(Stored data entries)

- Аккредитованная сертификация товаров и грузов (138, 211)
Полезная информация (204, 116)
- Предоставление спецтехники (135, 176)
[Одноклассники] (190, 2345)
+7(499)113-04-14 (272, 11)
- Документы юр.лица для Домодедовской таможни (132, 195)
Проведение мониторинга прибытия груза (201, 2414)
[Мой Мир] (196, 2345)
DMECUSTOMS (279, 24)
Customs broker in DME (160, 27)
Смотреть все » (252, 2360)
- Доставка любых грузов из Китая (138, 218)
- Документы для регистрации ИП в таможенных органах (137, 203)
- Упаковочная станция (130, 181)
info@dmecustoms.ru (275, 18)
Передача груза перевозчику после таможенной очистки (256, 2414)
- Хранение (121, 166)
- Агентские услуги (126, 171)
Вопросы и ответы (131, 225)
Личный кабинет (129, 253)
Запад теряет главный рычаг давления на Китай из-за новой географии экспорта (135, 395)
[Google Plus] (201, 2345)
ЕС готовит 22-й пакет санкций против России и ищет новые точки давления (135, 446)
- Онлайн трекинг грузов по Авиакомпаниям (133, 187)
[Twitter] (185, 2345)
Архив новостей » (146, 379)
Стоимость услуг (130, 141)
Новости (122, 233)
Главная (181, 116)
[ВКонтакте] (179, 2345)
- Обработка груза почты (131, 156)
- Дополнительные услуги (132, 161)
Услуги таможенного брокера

▸ **Task instructions**:
Reproduce every row above verbatim, without any alteration.

▸ **The reply**:
- Аккредитованная сертификация товаров и грузов (138, 211)
Полезная информация (204, 116)
- Предоставление спецтехники (135, 176)
[Одноклассники] (190, 2345)
+7(499)113-04-14 (272, 11)
- Документы юр.лица для Домодедовской таможни (132, 195)
Проведение мониторинга прибытия груза (201, 2414)
[Мой Мир] (196, 2345)
DMECUSTOMS (279, 24)
Customs broker in DME (160, 27)
Смотреть все » (252, 2360)
- Доставка любых грузов из Китая (138, 218)
- Документы для регистрации ИП в таможенных органах (137, 203)
- Упаковочная станция (130, 181)
info@dmecustoms.ru (275, 18)
Передача груза перевозчику после таможенной очистки (256, 2414)
- Хранение (121, 166)
- Агентские услуги (126, 171)
Вопросы и ответы (131, 225)
Личный кабинет (129, 253)
Запад теряет главный рычаг давления на Китай из-за новой географии экспорта (135, 395)
[Google Plus] (201, 2345)
ЕС готовит 22-й пакет санкций против России и ищет новые точки давления (135, 446)
- Онлайн трекинг грузов по Авиакомпаниям (133, 187)
[Twitter] (185, 2345)
Архив новостей » (146, 379)
Стоимость услуг (130, 141)
Новости (122, 233)
Главная (181, 116)
[ВКонтакте] (179, 2345)
- Обработка груза почты (131, 156)
- Дополнительные услуги (132, 161)
Услуги таможенного брокера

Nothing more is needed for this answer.